12 thoughts on “How GitLab took on GitHub (and won over developers)

  • Don't get me wrong, github was a nice step up from sourceforge, but it was clearly opinionated in a really awkward way. If you hack ruby in vim, I bet its UI feels completely sensible. But to a python and emacs native, it is torture. You can't even disable or configure their confusing keyboard shortcuts, which are bound at top level. I went to bitbucket until they dropped mercurial support and replaced their noscript UI with a SPA with no fallback.
    What do I love about gitlab? I feel like it gives me options. Want to view diffs one file at a time? You can have that. Want to hide the tree summary when looking at merge requests? You can have that if you want. In github, I have no idea who or what is making these decisions. It just definitely isn't the user.
    I heard one summary of githubs UI as "we AB test everything, and always pick B".

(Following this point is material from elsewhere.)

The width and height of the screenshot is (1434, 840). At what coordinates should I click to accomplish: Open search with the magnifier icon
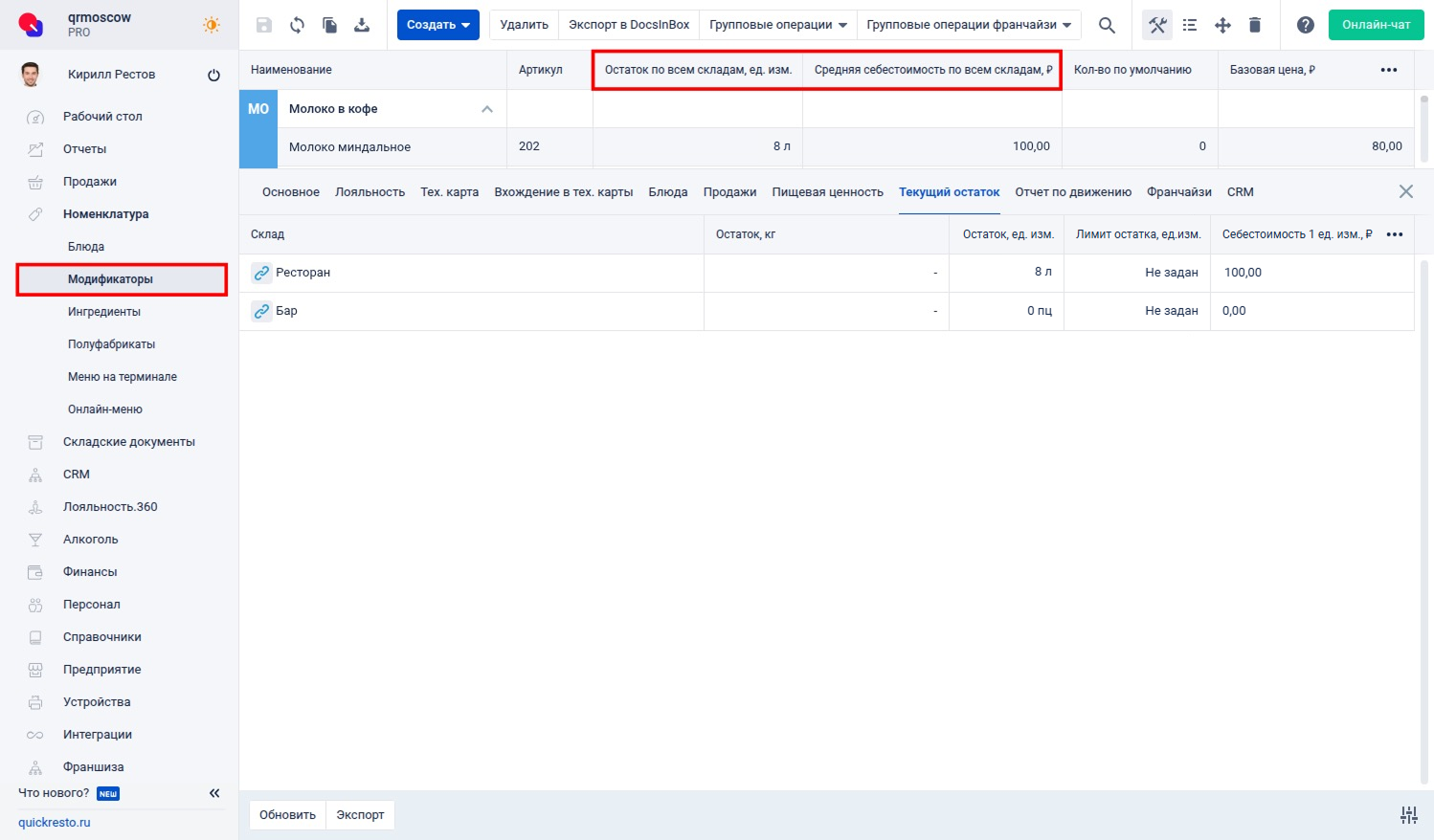click(1107, 25)
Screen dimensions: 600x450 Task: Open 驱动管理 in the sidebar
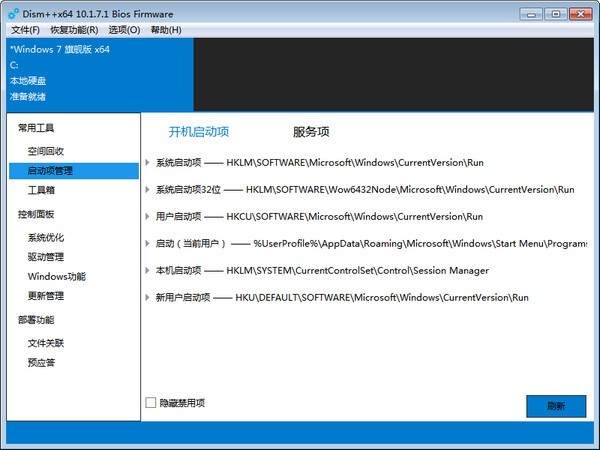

  • i still use github for my project …. cause i find the ui way better and easy to use

  • So I am a NEET (not in education employment or training) but I have been self teaching myself code for two years. Thankfully, I do not have to worry about living costs due to living at the luxurious homes of my parents.

    …That said, some notes for moe when I do start my own software (mostly games) company.

    9:10 Well my audience would mostly be open source developers since most of the stuff I store on gitlab, and sourcehut (my primary) is open source projects. It is how I keep sane. But I admit, most of it just forks of previous open source things I use.

    9:35 Already ahead of you. Right now, my main projects are a fantasy console/lang and a programming language. I actually will probably be mirroring the two to gitlab from sourcehut as a redudant backup (I have had Arch systems break on me before because of my own cluelessness!)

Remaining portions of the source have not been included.